Después de que Orión terminara de hablar, Rendall finalmente suspiró e intentó razonar con él.
—Orión, ¿no podemos reubicar la base militar en otro lugar?
Orión negó con la cabeza y miró a Rendall con una expresión firme.
—Anciano, la tribu de gigantes debe abandonar el Valle Sombraluna.
No se trata solo de asegurar el futuro de la horda, sino de garantizar la seguridad de nuestra gente.
—La fisura subterránea eventualmente se conectará con el Valle Sombraluna, creando un pasaje.
La tribu no tiene otra opción que evacuar.

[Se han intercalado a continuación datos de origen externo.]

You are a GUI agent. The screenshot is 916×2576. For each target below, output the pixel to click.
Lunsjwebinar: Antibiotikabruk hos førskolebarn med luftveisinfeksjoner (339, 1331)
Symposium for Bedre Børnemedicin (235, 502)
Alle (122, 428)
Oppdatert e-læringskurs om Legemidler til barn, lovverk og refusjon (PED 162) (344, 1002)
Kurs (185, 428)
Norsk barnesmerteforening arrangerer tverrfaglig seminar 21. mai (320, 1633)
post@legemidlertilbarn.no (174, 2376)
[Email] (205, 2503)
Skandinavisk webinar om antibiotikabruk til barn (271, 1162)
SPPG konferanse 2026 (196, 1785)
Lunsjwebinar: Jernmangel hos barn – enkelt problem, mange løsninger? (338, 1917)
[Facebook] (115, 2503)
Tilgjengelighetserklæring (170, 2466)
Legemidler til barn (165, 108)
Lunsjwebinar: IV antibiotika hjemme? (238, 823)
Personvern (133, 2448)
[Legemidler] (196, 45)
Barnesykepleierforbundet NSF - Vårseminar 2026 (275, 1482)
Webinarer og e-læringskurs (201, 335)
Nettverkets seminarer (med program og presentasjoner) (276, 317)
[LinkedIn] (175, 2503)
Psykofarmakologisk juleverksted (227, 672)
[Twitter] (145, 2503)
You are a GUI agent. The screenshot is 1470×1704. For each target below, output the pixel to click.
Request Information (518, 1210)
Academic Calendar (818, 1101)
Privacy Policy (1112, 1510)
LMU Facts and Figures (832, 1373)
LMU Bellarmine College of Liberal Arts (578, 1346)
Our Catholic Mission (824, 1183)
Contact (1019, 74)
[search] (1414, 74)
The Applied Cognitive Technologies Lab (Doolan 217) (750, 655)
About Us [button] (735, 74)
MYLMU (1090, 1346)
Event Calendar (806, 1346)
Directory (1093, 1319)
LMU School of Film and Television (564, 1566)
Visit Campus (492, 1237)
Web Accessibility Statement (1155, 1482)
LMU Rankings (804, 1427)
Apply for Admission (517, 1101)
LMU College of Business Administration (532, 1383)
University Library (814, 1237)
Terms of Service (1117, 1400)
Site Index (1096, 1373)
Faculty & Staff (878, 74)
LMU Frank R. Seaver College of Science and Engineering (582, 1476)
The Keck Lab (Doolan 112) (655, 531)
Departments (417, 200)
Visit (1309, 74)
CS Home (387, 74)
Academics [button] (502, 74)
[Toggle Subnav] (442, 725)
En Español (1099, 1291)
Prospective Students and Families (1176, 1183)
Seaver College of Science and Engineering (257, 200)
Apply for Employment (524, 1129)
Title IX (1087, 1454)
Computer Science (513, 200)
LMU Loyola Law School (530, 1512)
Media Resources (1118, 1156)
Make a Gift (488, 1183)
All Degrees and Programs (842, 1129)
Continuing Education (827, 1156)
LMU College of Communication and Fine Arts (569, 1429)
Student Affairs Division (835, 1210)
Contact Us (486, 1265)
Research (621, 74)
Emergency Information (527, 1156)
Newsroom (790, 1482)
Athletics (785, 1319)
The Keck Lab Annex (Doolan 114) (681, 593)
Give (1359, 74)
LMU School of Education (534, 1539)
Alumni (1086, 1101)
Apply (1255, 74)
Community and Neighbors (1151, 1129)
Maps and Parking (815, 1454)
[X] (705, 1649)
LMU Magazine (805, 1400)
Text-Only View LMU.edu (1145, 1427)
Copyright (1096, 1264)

Tan pronto como Orión dijo esto, la mente de Rendall inmediatamente evocó imágenes de los gusanos subterráneos y del aterrador gusano con pinchos arrastrándose fuera de la fisura subterránea.
Su corazón se aceleró ante la idea.
Si más monstruos emergieran del abismo sin fondo, las consecuencias serían inimaginables.
—Está bien, ¡acepto la reubicación!
Orión asintió con una leve sonrisa.
Si Rendall podía ser convencido, persuadir al resto de la tribu sería mucho más fácil.
—Ahora, para el tercer asunto: planeo cambiar el nombre de Pueblo Piedra Negra a Ciudad Piedra Negra.
Este anuncio dejó perplejos a los cuatro ancianos superiores.
No podían entender por qué Orión se molestaría con semejante cambio.
¿Había algún significado más profundo?
—Durante esta campaña en el sur, incluyendo las tropas de carne de cañón, trajimos de vuelta a más de cincuenta mil personas.
—Sumando nuestra propia población de más de veinte mil, la Horda Corazón de Piedra ha crecido significativamente.
—Este año, hemos ganado cincuenta mil.
¿Y en el futuro?
¡Ese número solo aumentará!
—El diseño original del Pueblo Piedra Negra ahora es demasiado pequeño.
—He decidido expandir el Pueblo Piedra Negra y renombrarlo oficialmente como Ciudad Piedra Negra.
—En los próximos años, construiremos murallas alrededor de Ciudad Piedra Negra, encerrando toda el área que rodea el Valle Sombraluna.
Las palabras de Orión eran audaces y ambiciosas, pronunciadas con una presencia imponente.
Su visión para el futuro era clara e inspiradora.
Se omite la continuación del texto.